#### Document

New York seems warm for early January. Yesterday people tossed their Christmas Trees on to the sidewalks to be sent God knows where, but Christmas decorations still hang above Columbus Avenue and in Little Italy, near “my” flat. This morning at Veselka a group of young Russian immigrants came in and sang Christmas carols. The Russian Orthodox calendar must be different than ours, I half remembered. Maybe this would be a magical place to raise a child, I thought. The carolers wore wonderful costumes including a Grim Reaper. Joyousness!

My fantasy of New York has always been the dirty boulevard of Lou Reed songs. Trash and Vaudeville. But now as the parent I have to reimagine that fantasy. It’s horribly expensive and the school situation seems impossible, people tell me. And what if I lost Cozy on the A Train or in the Museum of Modern Art? (Although there are worse fates for a child.) But then again, she could grow up in the absolute center of the world and sit in cafés on Saturdays in the Village, maybe bumping into Patti Smith. Or John Lennon.

Addendum: I finished M Train on the flight from Newark to Seattle. I was laughing and then crying and then I just wanted to write. Read this book, but be sure to find a good café in which to do it.

Afterword: Well, the job ended up going to some kid fresh out of Harvard. I guess I could have used the blessing from Mother Patti after all.

########
#### Provided data

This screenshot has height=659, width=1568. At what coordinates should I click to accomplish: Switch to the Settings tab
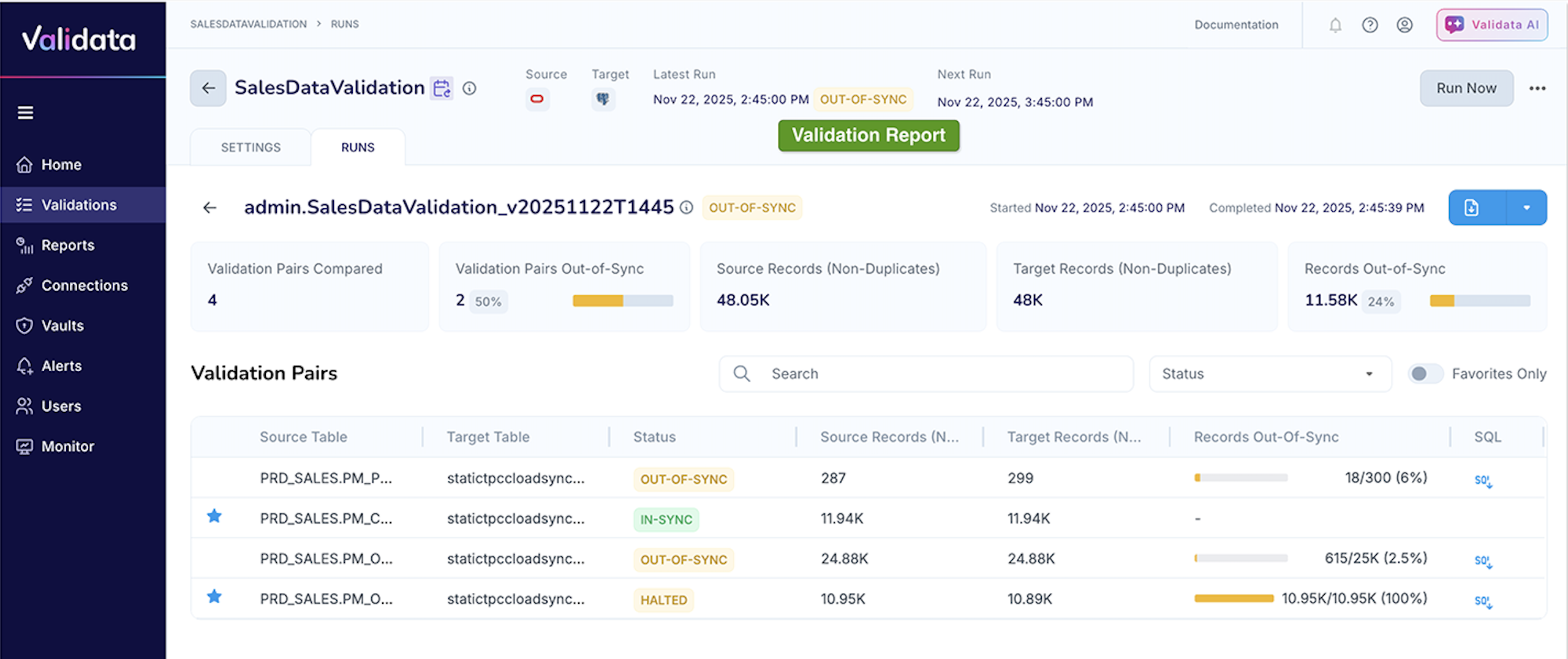pos(251,147)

########

▸ Request 1:
In the text about New York, why does the narrator feel the need to reimagine a long-held fantasy of the city? Answer in one to three sentences.
▸ Request 2:
According to the text about New York, where did the narrator finish reading M Train?

▸ Final answer 1:
The narrator has always pictured New York as the dirty boulevard of Lou Reed songs. Now, as a parent, the narrator has to reimagine that fantasy.

▸ Final answer 2:
On the flight from Newark to Seattle.